Quelle a été la première voiture électrique 800 V ?
Historiquement, c’est la Porsche Taycan qui a été la première voiture 100 % électrique à embarquer une architecture 800 V en 2019. Quelques années plus tard, le groupe Hyundai-Kia a lancé plusieurs nouveautés comme la Ioniq 5 ou l’EV6, permettant de rendre « plus accessible » cette technologie aux électromobilistes.

Ce type d’architecture s’est vraiment démocratisé dans l’industrie même s’il reste toujours cantonné aux modèles plutôt haut de gamme. Le chinois XPeng est la marque proposant la voiture électrique en 800 V la moins chère du marché : le G6 (dès 42 990 €).

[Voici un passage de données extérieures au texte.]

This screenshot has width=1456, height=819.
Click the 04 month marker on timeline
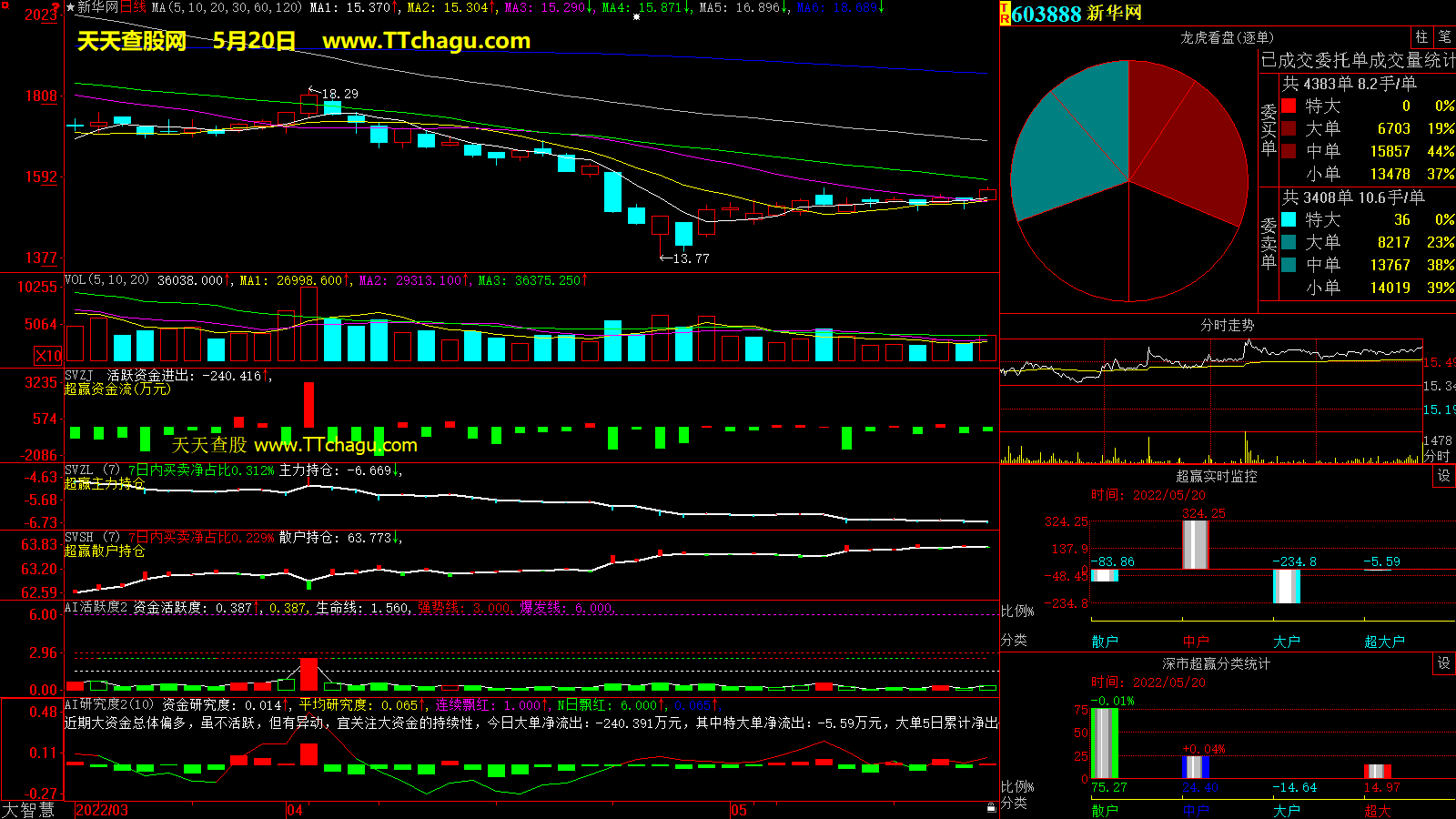295,810
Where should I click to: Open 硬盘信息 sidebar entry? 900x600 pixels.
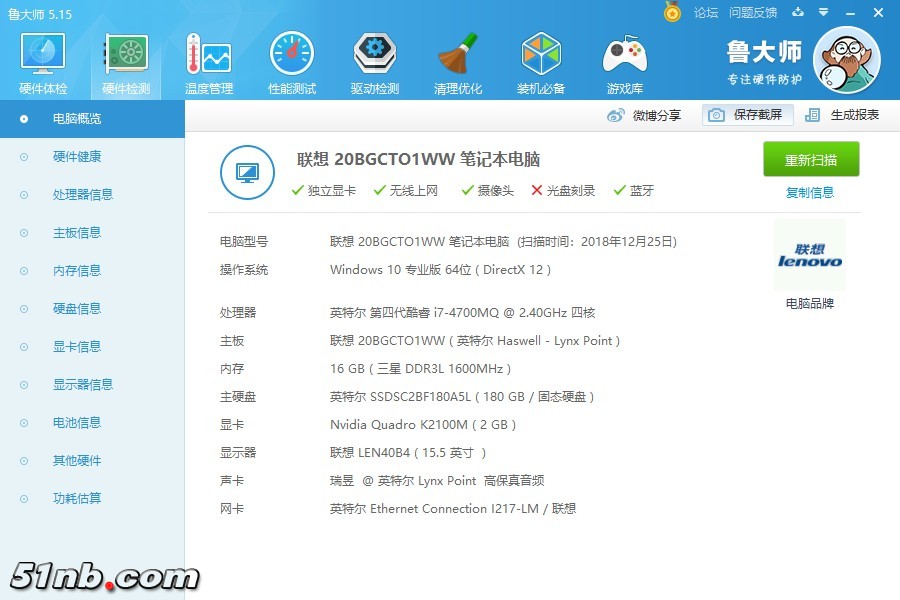tap(77, 309)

Les étiquettes marketing peuvent induire en erreur
Certaines marques revendiquent une architecture 800 V alors que leurs batteries fonctionnent à des tensions bien inférieures, ce qui peut créer une distorsion des attentes pour les acheteurs. La puissance promise par la borne n’est pas non plus un indicateur fiable, et l’étiquette peut être trompeuse.

C’est le cas des Superchargeurs Tesla V4, donnés pour un maximum de 1 000 V, mais ne délivrant pas plus de 400 V à cause des armoires d’alimentation.